-------- PROVIDED MATERIAL --------

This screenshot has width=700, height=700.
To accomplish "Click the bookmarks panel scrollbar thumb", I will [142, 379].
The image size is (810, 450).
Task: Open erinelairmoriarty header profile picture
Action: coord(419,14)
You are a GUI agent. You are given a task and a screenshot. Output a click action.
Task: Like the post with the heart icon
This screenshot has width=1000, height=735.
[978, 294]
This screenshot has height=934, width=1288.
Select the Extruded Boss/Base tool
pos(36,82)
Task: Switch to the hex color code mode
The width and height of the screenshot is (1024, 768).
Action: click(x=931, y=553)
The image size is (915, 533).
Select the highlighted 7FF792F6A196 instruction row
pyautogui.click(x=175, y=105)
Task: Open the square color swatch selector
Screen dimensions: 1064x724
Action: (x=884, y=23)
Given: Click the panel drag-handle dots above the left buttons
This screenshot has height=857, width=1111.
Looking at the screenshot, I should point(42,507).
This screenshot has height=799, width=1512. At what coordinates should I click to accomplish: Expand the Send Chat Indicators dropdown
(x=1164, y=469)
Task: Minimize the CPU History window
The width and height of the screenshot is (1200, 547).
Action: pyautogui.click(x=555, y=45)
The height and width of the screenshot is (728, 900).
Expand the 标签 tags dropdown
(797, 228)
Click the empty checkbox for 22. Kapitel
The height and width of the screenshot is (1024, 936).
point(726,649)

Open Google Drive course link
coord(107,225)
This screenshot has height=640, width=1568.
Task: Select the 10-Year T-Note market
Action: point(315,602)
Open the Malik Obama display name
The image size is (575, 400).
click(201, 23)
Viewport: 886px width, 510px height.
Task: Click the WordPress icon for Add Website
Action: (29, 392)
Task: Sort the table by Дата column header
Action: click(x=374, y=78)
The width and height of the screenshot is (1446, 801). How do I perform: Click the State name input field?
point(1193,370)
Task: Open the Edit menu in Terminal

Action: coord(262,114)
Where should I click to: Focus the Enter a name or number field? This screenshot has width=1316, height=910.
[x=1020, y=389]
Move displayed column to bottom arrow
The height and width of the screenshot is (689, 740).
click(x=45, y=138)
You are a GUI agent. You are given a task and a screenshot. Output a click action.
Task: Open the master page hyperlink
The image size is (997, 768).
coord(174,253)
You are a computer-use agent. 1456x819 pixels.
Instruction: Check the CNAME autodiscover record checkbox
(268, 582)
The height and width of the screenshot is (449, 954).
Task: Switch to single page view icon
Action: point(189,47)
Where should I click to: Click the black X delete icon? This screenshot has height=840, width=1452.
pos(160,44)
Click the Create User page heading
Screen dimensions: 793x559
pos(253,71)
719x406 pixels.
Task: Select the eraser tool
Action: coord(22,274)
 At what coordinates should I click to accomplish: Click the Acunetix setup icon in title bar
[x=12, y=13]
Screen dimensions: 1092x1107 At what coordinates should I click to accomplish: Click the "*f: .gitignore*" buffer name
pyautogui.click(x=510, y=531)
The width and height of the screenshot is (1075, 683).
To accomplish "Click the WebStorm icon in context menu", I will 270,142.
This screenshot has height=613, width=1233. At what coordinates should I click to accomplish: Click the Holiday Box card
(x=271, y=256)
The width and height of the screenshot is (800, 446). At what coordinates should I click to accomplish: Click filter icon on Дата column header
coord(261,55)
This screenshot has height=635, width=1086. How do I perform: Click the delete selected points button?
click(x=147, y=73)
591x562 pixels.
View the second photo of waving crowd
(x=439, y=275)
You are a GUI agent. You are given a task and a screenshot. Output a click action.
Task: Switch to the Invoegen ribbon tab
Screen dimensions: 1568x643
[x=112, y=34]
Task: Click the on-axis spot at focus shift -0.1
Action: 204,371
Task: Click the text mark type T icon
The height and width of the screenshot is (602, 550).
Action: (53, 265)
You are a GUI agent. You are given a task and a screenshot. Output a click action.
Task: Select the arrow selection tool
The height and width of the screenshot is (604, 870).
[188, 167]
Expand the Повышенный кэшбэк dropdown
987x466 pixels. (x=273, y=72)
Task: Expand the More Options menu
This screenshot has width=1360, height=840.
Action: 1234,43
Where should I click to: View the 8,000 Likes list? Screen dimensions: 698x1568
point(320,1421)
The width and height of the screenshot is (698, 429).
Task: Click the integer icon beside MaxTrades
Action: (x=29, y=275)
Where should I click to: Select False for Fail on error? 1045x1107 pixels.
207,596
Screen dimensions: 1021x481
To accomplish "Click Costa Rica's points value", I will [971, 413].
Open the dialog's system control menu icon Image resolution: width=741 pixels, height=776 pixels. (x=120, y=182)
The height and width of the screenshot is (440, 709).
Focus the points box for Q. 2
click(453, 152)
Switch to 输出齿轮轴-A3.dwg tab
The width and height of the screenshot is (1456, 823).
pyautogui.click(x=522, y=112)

--------

▶ _HOW TO COMPLETE THIS TASK_: Write out each entry once more, exactly as it was given.

▶ _ANSWER TO THIS PROBLEM_:
This screenshot has width=700, height=700.
To accomplish "Click the bookmarks panel scrollbar thumb", I will [142, 379].
The image size is (810, 450).
Task: Open erinelairmoriarty header profile picture
Action: coord(419,14)
You are a GUI agent. You are given a task and a screenshot. Output a click action.
Task: Like the post with the heart icon
This screenshot has width=1000, height=735.
[978, 294]
This screenshot has height=934, width=1288.
Select the Extruded Boss/Base tool
pos(36,82)
Task: Switch to the hex color code mode
The width and height of the screenshot is (1024, 768).
Action: click(x=931, y=553)
The image size is (915, 533).
Select the highlighted 7FF792F6A196 instruction row
pyautogui.click(x=175, y=105)
Task: Open the square color swatch selector
Screen dimensions: 1064x724
Action: (x=884, y=23)
Given: Click the panel drag-handle dots above the left buttons
This screenshot has height=857, width=1111.
Looking at the screenshot, I should point(42,507).
This screenshot has height=799, width=1512. At what coordinates should I click to accomplish: Expand the Send Chat Indicators dropdown
(x=1164, y=469)
Task: Minimize the CPU History window
The width and height of the screenshot is (1200, 547).
Action: pyautogui.click(x=555, y=45)
The height and width of the screenshot is (728, 900).
Expand the 标签 tags dropdown
(797, 228)
Click the empty checkbox for 22. Kapitel
The height and width of the screenshot is (1024, 936).
point(726,649)

Open Google Drive course link
coord(107,225)
This screenshot has height=640, width=1568.
Task: Select the 10-Year T-Note market
Action: point(315,602)
Open the Malik Obama display name
The image size is (575, 400).
click(201, 23)
Viewport: 886px width, 510px height.
Task: Click the WordPress icon for Add Website
Action: (29, 392)
Task: Sort the table by Дата column header
Action: click(x=374, y=78)
The width and height of the screenshot is (1446, 801). How do I perform: Click the State name input field?
point(1193,370)
Task: Open the Edit menu in Terminal

Action: coord(262,114)
Where should I click to: Focus the Enter a name or number field? This screenshot has width=1316, height=910.
[x=1020, y=389]
Move displayed column to bottom arrow
The height and width of the screenshot is (689, 740).
click(x=45, y=138)
You are a GUI agent. You are given a task and a screenshot. Output a click action.
Task: Open the master page hyperlink
The image size is (997, 768).
coord(174,253)
You are a computer-use agent. 1456x819 pixels.
Instruction: Check the CNAME autodiscover record checkbox
(268, 582)
The height and width of the screenshot is (449, 954).
Task: Switch to single page view icon
Action: point(189,47)
Where should I click to: Click the black X delete icon? This screenshot has height=840, width=1452.
pos(160,44)
Click the Create User page heading
Screen dimensions: 793x559
pos(253,71)
719x406 pixels.
Task: Select the eraser tool
Action: coord(22,274)
 At what coordinates should I click to accomplish: Click the Acunetix setup icon in title bar
[x=12, y=13]
Screen dimensions: 1092x1107 At what coordinates should I click to accomplish: Click the "*f: .gitignore*" buffer name
pyautogui.click(x=510, y=531)
The width and height of the screenshot is (1075, 683).
To accomplish "Click the WebStorm icon in context menu", I will 270,142.
This screenshot has height=613, width=1233. At what coordinates should I click to accomplish: Click the Holiday Box card
(x=271, y=256)
The width and height of the screenshot is (800, 446). At what coordinates should I click to accomplish: Click filter icon on Дата column header
coord(261,55)
This screenshot has height=635, width=1086. How do I perform: Click the delete selected points button?
click(x=147, y=73)
591x562 pixels.
View the second photo of waving crowd
(x=439, y=275)
You are a GUI agent. You are given a task and a screenshot. Output a click action.
Task: Switch to the Invoegen ribbon tab
Screen dimensions: 1568x643
[x=112, y=34]
Task: Click the on-axis spot at focus shift -0.1
Action: 204,371
Task: Click the text mark type T icon
The height and width of the screenshot is (602, 550).
Action: (53, 265)
You are a GUI agent. You are given a task and a screenshot. Output a click action.
Task: Select the arrow selection tool
The height and width of the screenshot is (604, 870).
[188, 167]
Expand the Повышенный кэшбэк dropdown
987x466 pixels. (x=273, y=72)
Task: Expand the More Options menu
This screenshot has width=1360, height=840.
Action: 1234,43
Where should I click to: View the 8,000 Likes list? Screen dimensions: 698x1568
point(320,1421)
The width and height of the screenshot is (698, 429).
Task: Click the integer icon beside MaxTrades
Action: (x=29, y=275)
Where should I click to: Select False for Fail on error? 1045x1107 pixels.
207,596
Screen dimensions: 1021x481
To accomplish "Click Costa Rica's points value", I will [971, 413].
Open the dialog's system control menu icon Image resolution: width=741 pixels, height=776 pixels. (x=120, y=182)
The height and width of the screenshot is (440, 709).
Focus the points box for Q. 2
click(453, 152)
Switch to 输出齿轮轴-A3.dwg tab
The width and height of the screenshot is (1456, 823).
pyautogui.click(x=522, y=112)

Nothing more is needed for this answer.